At first we were confused as to why the mother had a chain around her leg. It was explained that the mahout had been out to retrieve them from the forest and brought them into the open for our visit and to allow the project's vet to give them a check up He had chained her to keep her there or she would have wandered back to the forest. Sure enough, as soon as we'd fed them the family trundled back into the undergrowth.

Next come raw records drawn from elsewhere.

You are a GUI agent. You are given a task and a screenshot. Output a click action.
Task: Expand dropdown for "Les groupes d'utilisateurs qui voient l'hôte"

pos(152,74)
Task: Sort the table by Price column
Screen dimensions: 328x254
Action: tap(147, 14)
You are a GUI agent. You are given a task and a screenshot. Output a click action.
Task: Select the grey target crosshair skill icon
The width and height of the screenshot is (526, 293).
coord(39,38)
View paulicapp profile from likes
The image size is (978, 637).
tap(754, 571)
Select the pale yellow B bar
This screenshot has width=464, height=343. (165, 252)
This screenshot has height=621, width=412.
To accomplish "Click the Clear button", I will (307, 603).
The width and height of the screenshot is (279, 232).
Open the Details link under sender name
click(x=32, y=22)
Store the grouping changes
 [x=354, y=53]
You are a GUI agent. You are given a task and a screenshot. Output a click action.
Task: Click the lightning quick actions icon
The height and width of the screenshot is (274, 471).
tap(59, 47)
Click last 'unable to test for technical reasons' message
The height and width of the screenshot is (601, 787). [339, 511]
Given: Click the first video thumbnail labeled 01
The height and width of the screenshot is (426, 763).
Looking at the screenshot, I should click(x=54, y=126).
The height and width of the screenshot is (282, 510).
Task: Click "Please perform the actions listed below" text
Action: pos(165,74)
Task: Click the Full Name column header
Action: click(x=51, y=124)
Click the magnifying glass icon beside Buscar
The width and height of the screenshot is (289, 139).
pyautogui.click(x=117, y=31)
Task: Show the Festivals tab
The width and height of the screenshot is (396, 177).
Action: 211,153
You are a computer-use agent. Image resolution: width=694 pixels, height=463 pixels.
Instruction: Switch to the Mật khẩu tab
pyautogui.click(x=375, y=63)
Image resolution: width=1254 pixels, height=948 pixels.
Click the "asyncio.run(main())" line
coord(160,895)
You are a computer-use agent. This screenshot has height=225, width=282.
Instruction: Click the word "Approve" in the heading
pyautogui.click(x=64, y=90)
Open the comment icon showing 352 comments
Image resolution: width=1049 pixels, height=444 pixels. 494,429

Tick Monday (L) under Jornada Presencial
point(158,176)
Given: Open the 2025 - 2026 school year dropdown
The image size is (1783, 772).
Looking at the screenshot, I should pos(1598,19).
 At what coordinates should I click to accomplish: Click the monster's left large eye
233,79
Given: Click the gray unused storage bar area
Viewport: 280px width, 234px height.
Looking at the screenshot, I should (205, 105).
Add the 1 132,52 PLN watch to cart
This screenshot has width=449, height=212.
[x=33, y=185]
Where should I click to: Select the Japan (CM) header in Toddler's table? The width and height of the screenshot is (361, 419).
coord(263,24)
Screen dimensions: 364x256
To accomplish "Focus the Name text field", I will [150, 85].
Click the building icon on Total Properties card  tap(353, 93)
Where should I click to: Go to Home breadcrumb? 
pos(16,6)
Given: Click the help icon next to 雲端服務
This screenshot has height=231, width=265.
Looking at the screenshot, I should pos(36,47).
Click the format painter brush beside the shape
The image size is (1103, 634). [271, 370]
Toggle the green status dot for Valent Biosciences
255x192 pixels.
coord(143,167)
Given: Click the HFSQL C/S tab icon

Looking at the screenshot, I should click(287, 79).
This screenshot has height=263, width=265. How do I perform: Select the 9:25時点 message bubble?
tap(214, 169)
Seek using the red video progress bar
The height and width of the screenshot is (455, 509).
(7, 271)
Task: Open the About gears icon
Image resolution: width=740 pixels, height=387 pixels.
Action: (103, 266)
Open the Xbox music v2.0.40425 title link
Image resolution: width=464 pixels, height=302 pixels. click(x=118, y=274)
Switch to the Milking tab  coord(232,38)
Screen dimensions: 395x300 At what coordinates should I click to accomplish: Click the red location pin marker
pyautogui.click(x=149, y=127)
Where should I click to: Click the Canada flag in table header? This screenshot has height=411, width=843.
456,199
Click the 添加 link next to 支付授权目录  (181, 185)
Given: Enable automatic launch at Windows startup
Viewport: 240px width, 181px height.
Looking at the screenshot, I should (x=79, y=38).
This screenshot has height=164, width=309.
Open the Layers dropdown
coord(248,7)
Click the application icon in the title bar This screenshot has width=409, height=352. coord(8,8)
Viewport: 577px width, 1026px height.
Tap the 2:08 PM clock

We then visited a seven-year-old male elephant. He was rescued from a trekking camp and so had gone through the horrid 'Punjab' process, where a baby elephant's spirit is broken so it fears it's handler. He is still not full grown. In the same manner as the mother with twins, the mahout had brought him from the forest so that the vet and we could see him and feed him some of the banana trunks we'd collected.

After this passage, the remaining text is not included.